Keluhan itu disampaikan langsung pengurus Wadokai saat bertemu dengan Sekretaris Fraksi PAN Perindo DPRD Kota Medan, Binsar Simarmata, di ruang Fraksi PAN Perindo DPRD Kota Medan, Senin (30/3/2026).
Menanggapi hal tersebut, Binsar meminta Dispora Kota Medan segera melakukan langkah konkret dengan menginventarisasi seluruh Dojo Wadokai yang tersebar di Kota Medan sebagai dasar pembinaan atlet.
“Dispora bersama para camat di Kota Medan kita minta supaya menginventarisasi Dojo Wadokai. Ini langkah awal untuk melakukan pembinaan dan perhatian Pemerintah Kota Medan terhadap Cabor Wadokai,” tegas Binsar.
Dispora Diminta Segera Data Dojo dan Sarana Latihan
Menurut Binsar, inventarisasi tidak hanya mencatat jumlah dojo, tetapi juga harus mencakup sarana dan prasarana latihan serta sumber daya manusia (SDM) yang dimiliki setiap dojo.
Langkah tersebut dinilai penting agar pembinaan atlet Wadokai dapat berjalan secara terstruktur dan berkelanjutan.
Ia berharap, dengan adanya perhatian lebih dari Dispora, potensi atlet Wadokai di Kota Medan dapat berkembang maksimal dan mampu bersaing di tingkat nasional maupun internasional.
“Kita berharap dengan adanya perhatian khusus Dispora Medan terhadap Cabor Wadokai maka potensi atlet dapat dikembangkan secara maksimal, pembinaan berjalan lebih terstruktur, dan prestasi olahraga dapat meningkat,” ujar anggota Komisi II DPRD Medan itu.
Pengurus Wadokai Sebut Tak Pernah Dilibatkan di Porkot
Dalam pertemuan tersebut, Pelaksana Tugas (Plt) Ketua Pengcab Wadokai Medan, Mula Eka Tamba, menyampaikan bahwa saat ini dojo Wadokai telah tersebar di seluruh kecamatan di Kota Medan dengan jumlah murid mencapai sekitar 1.000 orang.

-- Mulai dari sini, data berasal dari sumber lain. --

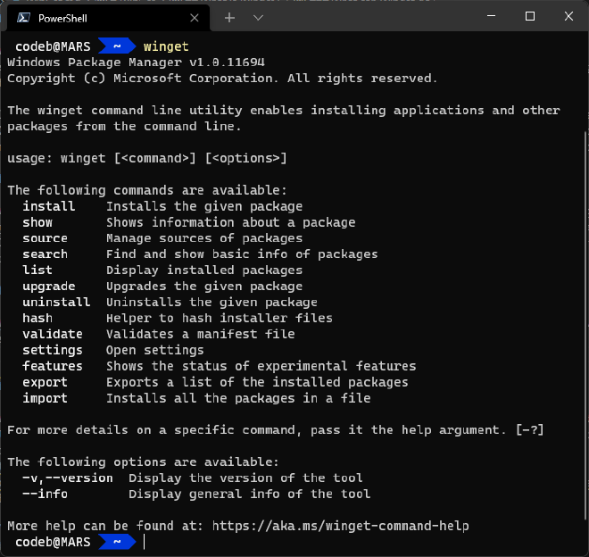589x557 pixels.
Task: Click the 'install' command name in the list
Action: pos(49,206)
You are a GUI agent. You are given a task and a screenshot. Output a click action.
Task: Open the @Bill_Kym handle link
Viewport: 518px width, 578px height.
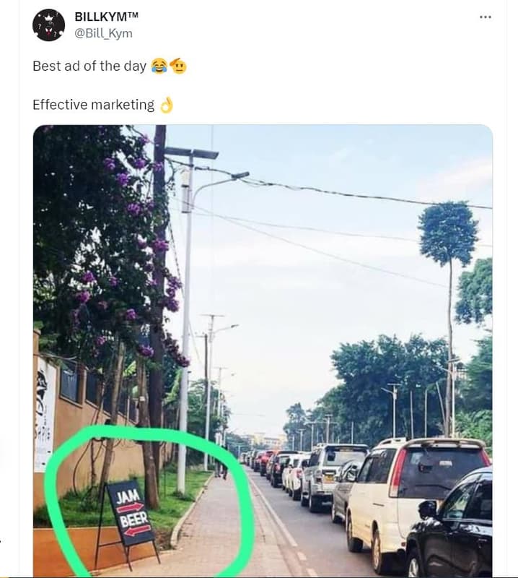coord(104,33)
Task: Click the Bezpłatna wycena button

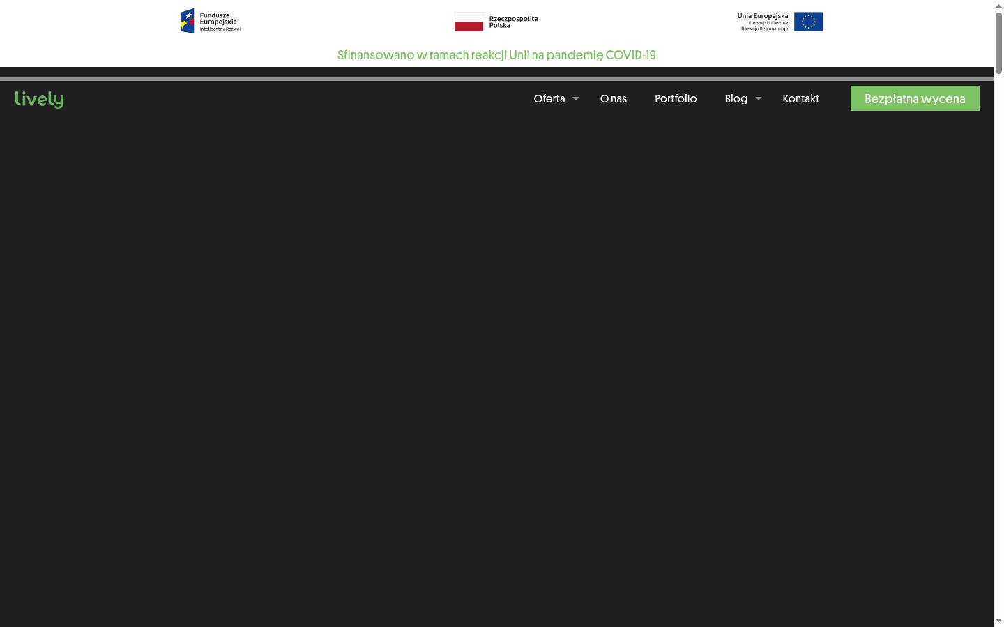Action: click(x=915, y=98)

Namun, menurutnya, keberadaan Wadokai selama ini kurang mendapat perhatian dari Dispora maupun Komite Olahraga Nasional Indonesia (KONI) Kota Medan.

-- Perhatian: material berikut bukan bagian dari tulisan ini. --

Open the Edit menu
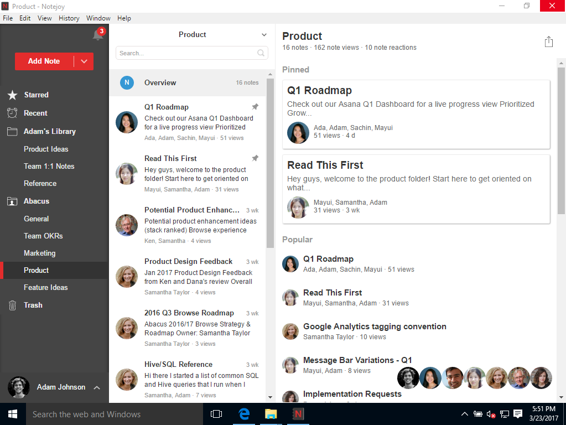Screen dimensions: 566x425 tap(25, 18)
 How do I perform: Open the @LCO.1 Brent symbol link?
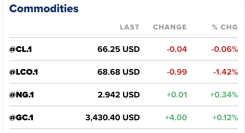point(23,72)
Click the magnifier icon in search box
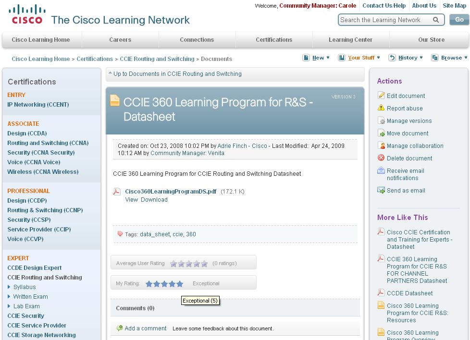The width and height of the screenshot is (470, 340). (x=436, y=20)
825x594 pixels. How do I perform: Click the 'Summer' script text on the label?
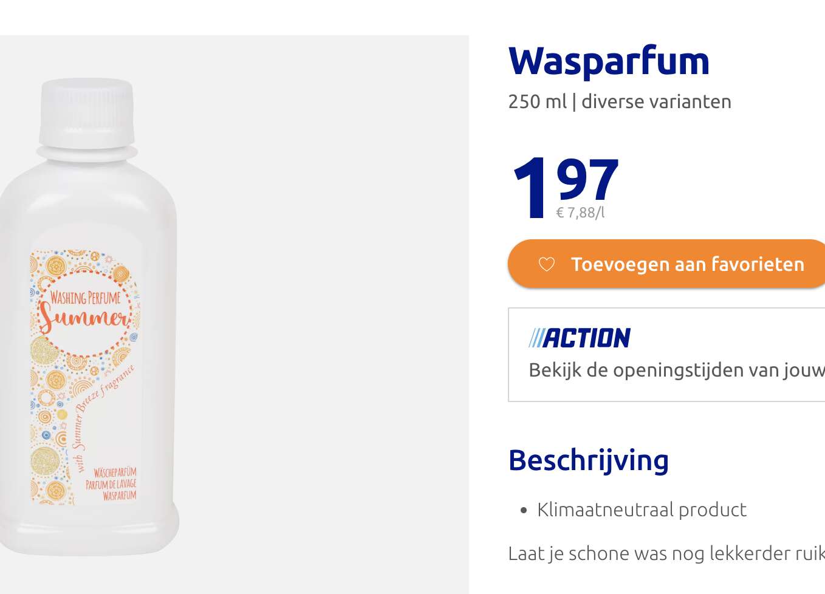[x=84, y=318]
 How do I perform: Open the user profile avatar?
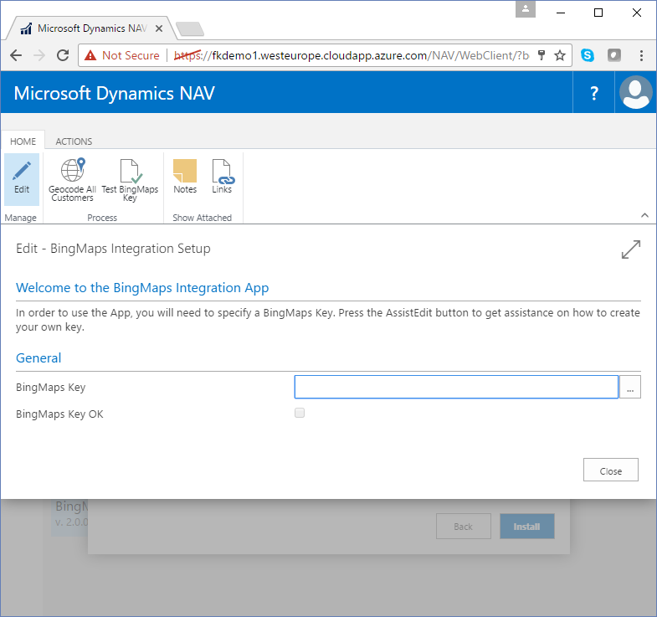click(636, 93)
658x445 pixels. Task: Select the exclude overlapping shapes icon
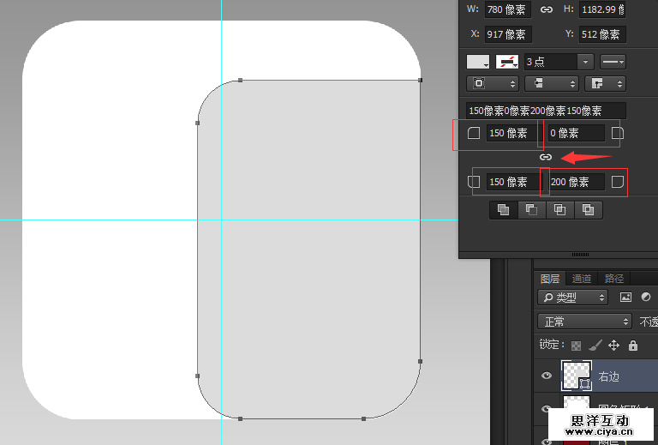[588, 209]
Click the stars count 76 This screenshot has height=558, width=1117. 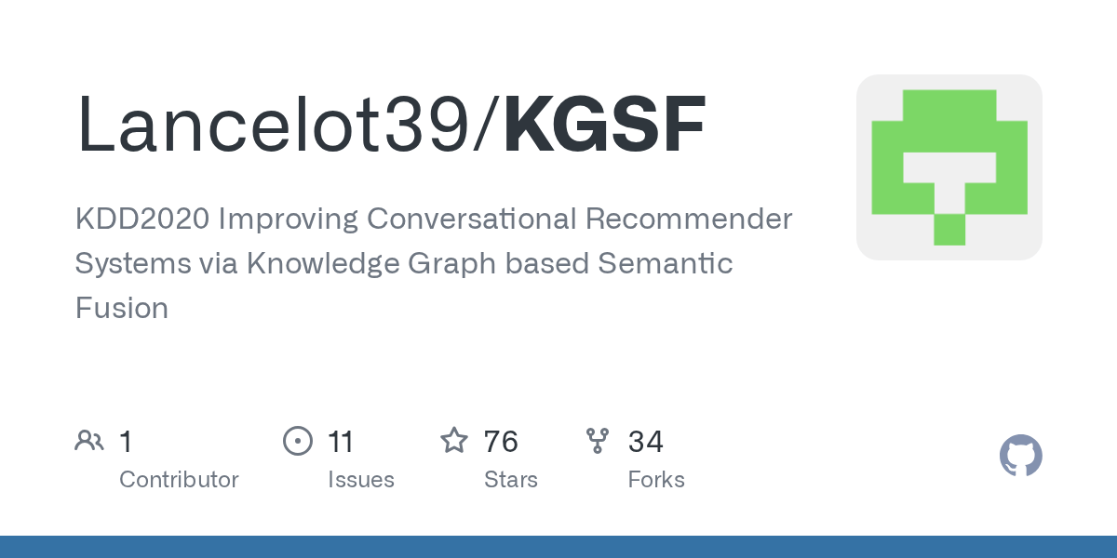[501, 441]
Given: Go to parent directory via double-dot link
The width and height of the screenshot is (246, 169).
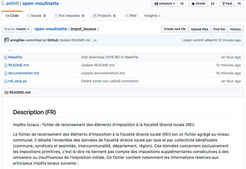Looking at the screenshot, I should [10, 50].
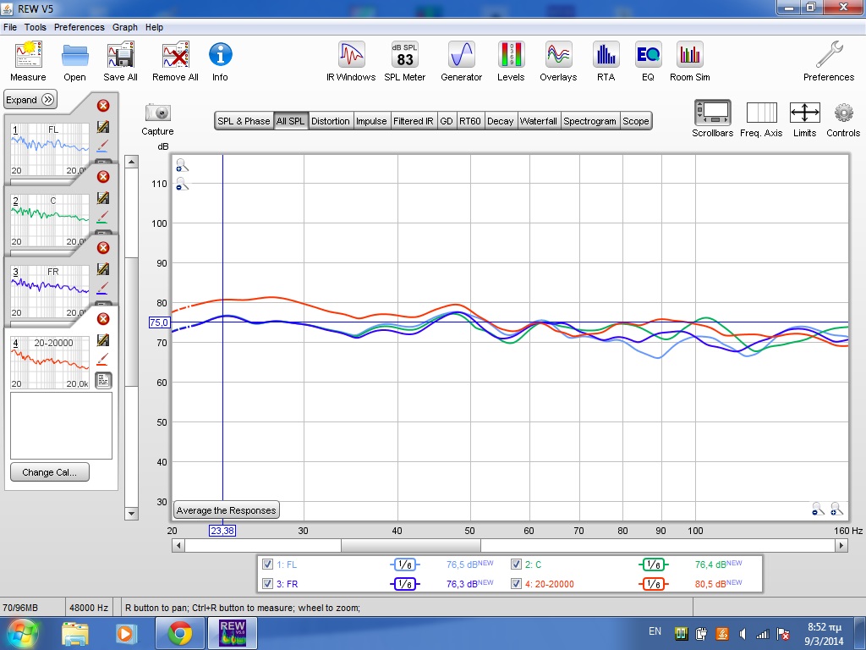The height and width of the screenshot is (650, 866).
Task: Toggle the 2: C trace checkbox
Action: [x=516, y=565]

Ia bahkan mengungkapkan bahwa atlet dari Dojo Wadokai tidak pernah dilibatkan dalam event olahraga tingkat kota, seperti Porkot Medan.
“Dojo Wadokai ada di semua kecamatan, tapi ketika ada event olahraga seperti Porkot Medan, atlet dari perguruan kami tidak pernah dilibatkan. KONI kecamatan harusnya melakukan seleksi secara terbuka dengan mengundang semua perguruan karate,” tegas Mula.

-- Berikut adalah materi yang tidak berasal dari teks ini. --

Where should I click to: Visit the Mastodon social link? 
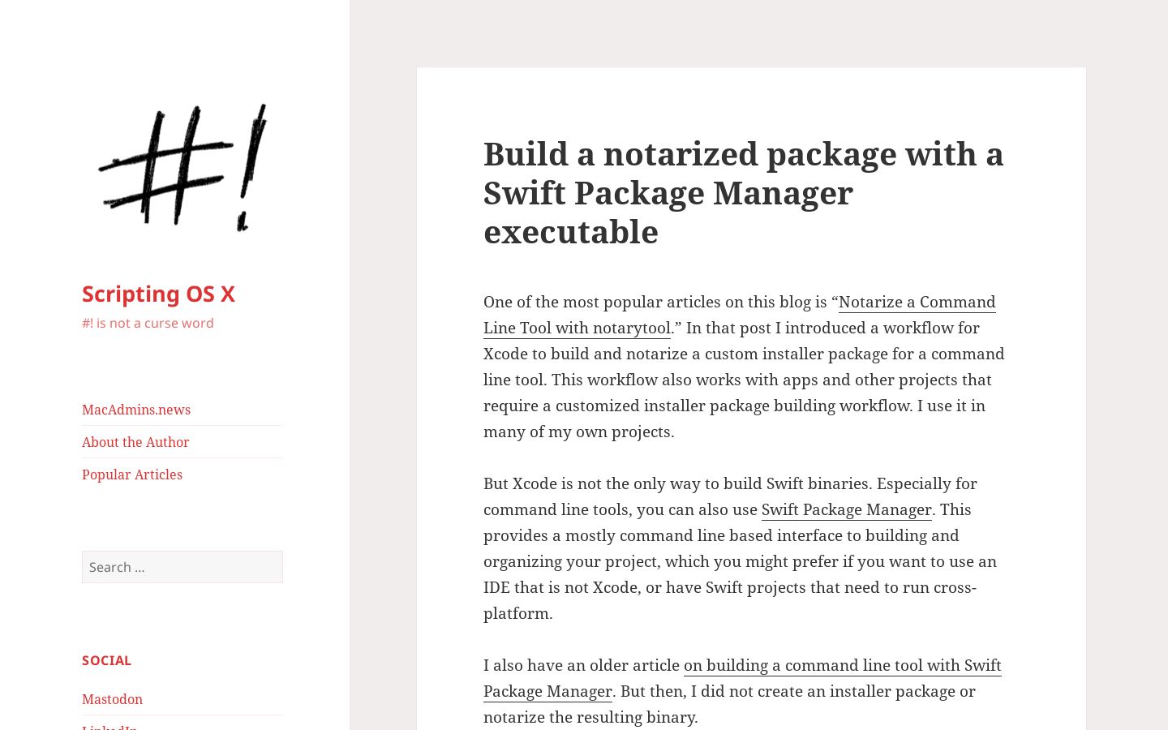point(112,699)
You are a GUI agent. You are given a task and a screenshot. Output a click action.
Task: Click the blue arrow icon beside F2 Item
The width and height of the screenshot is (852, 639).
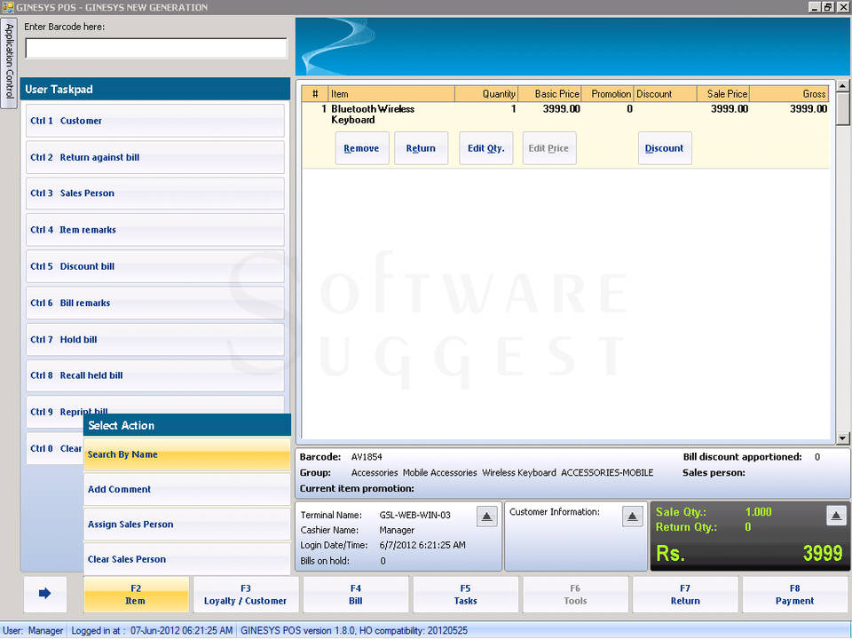tap(45, 594)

Minim Perhatian Dinilai Bisa Hambat Prestasi Atlet
Keluhan tersebut menjadi sinyal adanya potensi ketimpangan dalam pembinaan olahraga di Kota Medan, khususnya pada cabang karate.
Dengan jumlah Dojo yang tersebar di seluruh kecamatan dan ratusan atlet aktif, Wadokai dinilai memiliki potensi besar untuk menyumbang prestasi daerah jika mendapat dukungan pembinaan yang memadai.
Pertemuan itu turut dihadiri Sekretaris Pengcab Wadokai Medan Edy Darwan, Bendahara Ridha Efrianata, serta Marhaum Tamba, yang menyampaikan harapan agar pemerintah daerah memberikan perhatian yang setara terhadap seluruh perguruan karate di Kota Medan.